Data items
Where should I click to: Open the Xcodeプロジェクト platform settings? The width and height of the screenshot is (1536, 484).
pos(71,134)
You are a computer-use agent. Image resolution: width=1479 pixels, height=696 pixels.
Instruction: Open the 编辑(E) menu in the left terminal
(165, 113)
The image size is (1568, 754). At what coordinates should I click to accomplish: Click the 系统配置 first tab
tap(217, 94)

» Work required: Every entry should be retyped exactly as it appears.

» Completed exercise:
Where should I click to: Open the Xcodeプロジェクト platform settings? The width and height of the screenshot is (1536, 484).
pos(71,134)
You are a computer-use agent. Image resolution: width=1479 pixels, height=696 pixels.
Instruction: Open the 编辑(E) menu in the left terminal
(165, 113)
The image size is (1568, 754). At what coordinates should I click to accomplish: Click the 系统配置 first tab
tap(217, 94)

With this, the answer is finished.